Objective Lenses For Confocal Microscopy

Abstract

No other component of the microscope is as instrumental in determining the information content of an image as the objective. The resolved detail, the contrast at which this detail is presented, the depth through the object from which useful information can be derived, and the diameter of the useful field are all limited by the performance of the objective. All other imaging components, such as relay optics, Telan systems, tube lenses, and eyepieces or projectives may have some corrective function but otherwise serve only to present the image generated by the objective to the detector in such a way that most of its information content can be recorded without degradation.
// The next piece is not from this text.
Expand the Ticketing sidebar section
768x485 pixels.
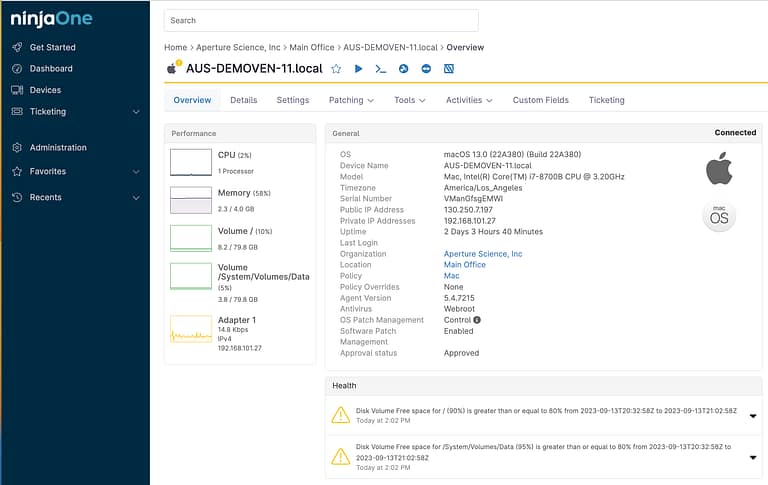coord(136,112)
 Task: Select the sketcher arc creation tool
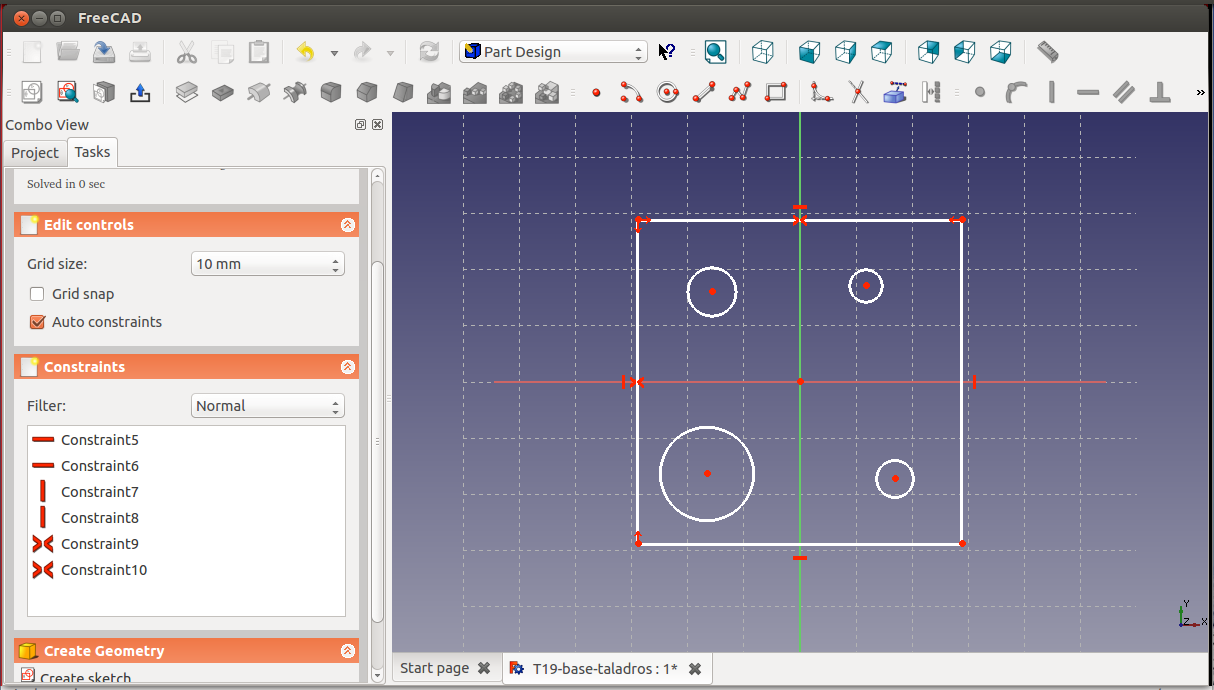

While this is true for any conventional microscope, it is particularly true for confocal scanning, where the objective becomes the condenser as well and needs to combine a high degree of optical correction with good throughput and a minimum of internal stray light or photon noise. In general, the demands on the performance of the objective for confocal scanning are identical to the needs for demanding video microscopy, photomi-croscopy, densitometry, photometry, spectrophotometry and morphometry. However, this does not mean that confocal microscopy will not eventually call for special new lenses in which certain corrections may be sacrificed to enhance specific capabilities. In biological applications involving living cells, high photon efficiency is essential. To increase transmittance, field size and chromatic correction might be reduced to achieve highest numerical aperture at a reasonable working distance with a minimum number of lens elements. Another problem is the loss of correction for spherical aberration as the lens is focussed deep into an aqueous specimen. Reducing this effect may require automatic motor-driven correction collars.

Since the critical demands of light microscopy and confocal scanning microscopy have increasingly forced the performance of objectives to approach their theoretical limits, a brief refresher on aberrations, design concepts, materials etc. may be in order. An overview of optical aberrations in refractive systems—both inherent and induced by improper use of the microscope—and the basic performance characteristics of the different generic types of objectives will be presented.

The basic design concepts of microscope optics—finite versus infinite image distance, compensating versus fully corrected systems—need to be understood to properly match optical components. Optical materials and their properties for specific applications, cements and antireflection coatings all influence an objective’s performance. Immersion liquids, coverglass, and mounting medium are part of the optical train and can strongly affect the quality of an image. All this we will try to put into qualitative perspective, particularly as it pertains to confocal scanning.

A detailed quantitative comparison of the performance of different microscope objectives must be based on accepted criteria and precisely defined testing methods. Many of the major microscope makers have developed their own proprietary methods, and no independent, fully “objective” test procedure exists at this time that will address and quantify all performance data of an objective.

How then should the user of a confocal microscope judge the performance of an objective? The pinholes in an evaporative coating are adequate to judge spherical aberration, astigmatism, coma, and flatness in transmitted light but do not work well in the epi-mode. Fluorescent beads in the 0.1 μm range are suitable replacements but the fluorescence soon fades. Diatomes have long been a standard because of their precise and regular spacings, and they can be viewed in the backscattered (reflected) light mode. How do we determine, at least qualitatively, how an image is degraded, for example, by focusing deep into a specimen or by pairing components which are not matched? These are all challenges that are not yet fully resolved. They point to a need for detailed testing procedures covering all aspects from source to detector.

Still, with our ability today to rapidly ray-trace lenses for their geometrical optical performance and to calculate wave-front aberrations, point-spread functions, and intensity ratios through the Airy disk, most objectives offered now are close to diffraction-limited, at least in the center of the image field. Field size and performance on the periphery of the field are both important in beam-scanning confocal microscopy. Long-term mechanical, thermal, and chemical stability of objectives used with lasers are a function of manufacturing tolerances and materials chosen.

Submicron tolerances for centration and spacing of lens elements in sophisticated, high-power objectives call for careful, gentle treatment by the user. A minor mechanical shock may generate enough stress on a lens element to seriously reduce the objective’s performance in polarized light.